Microsoft revealed Windows 11 “next generation” operating system during a live-streamed event on Thursday.
The announcement comes almost six years after the introduction of Windows 10.
Windows 10 is the world’s most widely used PC operating system, with over 1.3 billion devices using it.
The new software will allow Android apps to run on the Windows desktop.
Windows, which represents over 10% of Microsoft’s revenue even as the company has grown by selling cloud services.
It became more critical during the pandemic as people stayed home and spent more time with Windows 10 for school, work and gaming.
Microsoft reported higher Windows revenue from consumer PCs — but Apple’s Mac revenue also rose, and shipments of PCs running Google’s Chrome OS skyrocketed.
Microsoft executive Panos Panay promise smaller, faster security updates.
On the Windows Store, he said, developers can use Microsoft’s payment processor (“commerce engine”), which takes a 12% fee from purchases.
Or, he said, developers can use their own payment processor and keep 100% of purchases.
Microsoft rival Apple, in particular, faces a fair amount of developer and regulatory scrutiny over its fee.
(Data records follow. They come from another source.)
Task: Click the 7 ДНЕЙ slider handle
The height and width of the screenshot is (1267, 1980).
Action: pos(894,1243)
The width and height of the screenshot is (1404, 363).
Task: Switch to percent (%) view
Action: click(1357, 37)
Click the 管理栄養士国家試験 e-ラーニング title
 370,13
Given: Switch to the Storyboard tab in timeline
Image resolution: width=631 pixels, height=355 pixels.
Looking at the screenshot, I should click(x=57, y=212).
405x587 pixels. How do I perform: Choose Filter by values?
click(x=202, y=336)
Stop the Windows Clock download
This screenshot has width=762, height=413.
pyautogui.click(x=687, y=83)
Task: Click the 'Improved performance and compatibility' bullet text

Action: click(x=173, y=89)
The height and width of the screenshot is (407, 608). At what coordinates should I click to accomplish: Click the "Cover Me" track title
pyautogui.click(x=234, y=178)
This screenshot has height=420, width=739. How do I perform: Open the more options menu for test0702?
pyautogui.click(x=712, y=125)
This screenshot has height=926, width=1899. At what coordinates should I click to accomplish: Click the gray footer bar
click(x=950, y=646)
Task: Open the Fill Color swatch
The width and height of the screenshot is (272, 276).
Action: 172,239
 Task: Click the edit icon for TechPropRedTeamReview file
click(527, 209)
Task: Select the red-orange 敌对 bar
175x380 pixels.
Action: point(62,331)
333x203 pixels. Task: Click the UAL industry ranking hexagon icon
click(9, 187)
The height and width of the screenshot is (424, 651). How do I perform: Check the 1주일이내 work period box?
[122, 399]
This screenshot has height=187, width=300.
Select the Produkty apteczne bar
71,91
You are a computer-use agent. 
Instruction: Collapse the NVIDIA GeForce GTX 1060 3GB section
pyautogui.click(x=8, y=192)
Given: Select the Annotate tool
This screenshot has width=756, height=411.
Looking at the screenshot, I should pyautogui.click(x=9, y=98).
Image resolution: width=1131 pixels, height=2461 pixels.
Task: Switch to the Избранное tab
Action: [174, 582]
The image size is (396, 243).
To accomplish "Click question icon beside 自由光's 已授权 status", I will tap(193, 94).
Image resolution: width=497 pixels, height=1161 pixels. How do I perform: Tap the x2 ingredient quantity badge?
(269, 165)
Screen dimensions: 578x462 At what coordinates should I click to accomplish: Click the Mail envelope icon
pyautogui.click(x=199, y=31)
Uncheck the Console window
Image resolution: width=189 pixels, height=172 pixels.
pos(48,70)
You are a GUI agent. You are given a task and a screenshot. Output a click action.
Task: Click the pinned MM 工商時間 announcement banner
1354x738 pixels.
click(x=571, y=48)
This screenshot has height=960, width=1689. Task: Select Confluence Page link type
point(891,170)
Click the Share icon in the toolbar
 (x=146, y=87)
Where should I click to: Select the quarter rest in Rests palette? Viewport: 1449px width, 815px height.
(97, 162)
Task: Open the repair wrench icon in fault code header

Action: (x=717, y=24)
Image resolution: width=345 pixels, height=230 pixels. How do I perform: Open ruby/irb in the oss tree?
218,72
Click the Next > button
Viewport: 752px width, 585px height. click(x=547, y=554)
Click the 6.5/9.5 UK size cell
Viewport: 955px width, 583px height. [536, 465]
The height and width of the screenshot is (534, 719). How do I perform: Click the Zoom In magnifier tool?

Microsoft also announced a way to install Android apps on Windows PCs through Amazon’s Appstore platform.
“Today this world needs a more open platform,” Microsoft CEO Satya Nadella said, suggesting that big apps on Windows can become platforms of their own, another shot at Apple. — Kif Leswing
Windows 11 will be available as a free update to existing Windows 10 users.
Although some devices will not have the right specifications. These include a minimum of 64 gigabytes of storage and 4 gigabytes of RAM.
When Windows 10 launched in 2015, Microsoft said it would be the final version of the operating system.
Microsoft has since announced “Windows 10 will be retired in 2025.”
Microsoft CEO described the launch as “a major milestone in the history of Windows”, but analyst Geoff Blaber from CCS Insight said he did not consider it to be “a revolutionary step”.
“Windows 11 is an iterative release that pinpoints where Windows needs greater ambition, rather than introducing the sweeping changes seen with its predecessor,” he said.
“The end game for Microsoft is ensuring that the step up from Windows 10 to Windows 11 provides significant enough improvements to offset any complaints.”